[Page]:
[Begin]
Article abstract: With his new, closely woven synthesis of Scholastic philosophical and theological thought, Duns Scotus created the school of Scotism. His rigorous and subtle critical method and fresh theoretical formulations influenced important later thinkers, from his own time to the present.
Little is known for certain about the life, early or late, of John Duns Scotus, both because of the period in which he was born and because his life was not one of action but of thought; he was a thinker rather than a doer. The actions of his early life consisted mainly of going from one place to another to study and prepare himself for the life of a priest and university teacher. The actions of his later life were mostly those of a university teacher—lecturing, disputing, and writing. He was nicknamed by his contemporaries Doctor Subtilis (the Subtle Doctor), a tribute to the keenness of his reasoning as well as to his ability to make fine distinctions of meaning.
The exact date of Duns Scotus’ birth is unknown, but evidence suggests that he was born in the town of Duns in the early months of 1266, no later than March 17. Although town-born, he evidently was the son of a well-to-do landowner known as Ninian Duns of Littledean—an estate still called by this name is located at Maxton-on-Tweed, Roxburgh County, whereas Duns is in Berwick. The Duns family was noted as a longtime benefactor of the Friars Minor, or Franciscans, the religious order founded in 1210 by Saint Francis of Assisi. Indeed, Duns Scotus’ paternal uncle was a member of this order under the name Father Elias Duns. In 1278, Elias Duns was appointed vicar general of the Friars Minor of Scotland. (Jurisdictionally, the Scots belonged to the Franciscan province of England, whose principal center of study was at Oxford University.) Since the boy Duns Scotus evidently displayed a brilliant intellect as well as pious religious devotion, his uncle, who was stationed at the friary of Dumfries, arranged for the twelve-year-old Duns grammar school student to come to the friary to prepare himself for a religious vocation.
Since Duns Scotus was not yet fifteen, however, he had to wait until 1280 before he could be accepted as a novice friar. In 1282, he became a candidate for the bachelor’s degree, which required four years of philosophical training, and had entered Oxford for this purpose, although no extant documentation sustains this assumption. Before his studies were completed, he was ordained into the priesthood by Oliver Sutton, the bishop of Lincoln, Oxford being in this diocese, at St. Andrew’s Church in Northampton on March 17, 1291. Duns Scotus apparently received his bachelor’s degree from Oxford in the following year.
[End]
[Supplied material]:
[Begin]
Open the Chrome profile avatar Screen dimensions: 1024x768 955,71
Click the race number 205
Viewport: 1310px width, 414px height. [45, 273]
[End]
[Directions]:
a – In the text about Duns Scotus, what nickname did his contemporaries give him?
b – Extend the account of Duns Scotus's life, picking up after its last sentence.
The data is separate from the text about Duns Scotus.

[The results]:
a – Doctor Subtilis, the Subtle Doctor.

b –
In 1293, Duns Scotus was sent to the University of Paris to obtain his master’s degree. There he studied under Gonsalvus of Balboa until 1296. For some reason, however, he then returned to Oxford without having completed his master’s requirements. At Oxford, he lectured on Peter Lombard’s Sententiarum libri IV from 1297 to 1301. In 1302, he returned to Paris and resumed his studies. In 1303, however, he was forced to leave the university and return to England because he supported Boniface VIII in the pope’s controversy with the French king, Philip the Fair. Duns Scotus’ presence at Oxford from 1300 to 1301 is attested by documentation: His name is listed among the twenty-two Oxford Franciscans who were presented to Bishop Dalderby on July 26, 1300, and a disputation of a master of theology, Philip of Bridington, names Duns Scotus as the bachelor respondent. Following a brief exile, Duns Scotus returned to the University of Paris, where he received his master’s degree in 1305.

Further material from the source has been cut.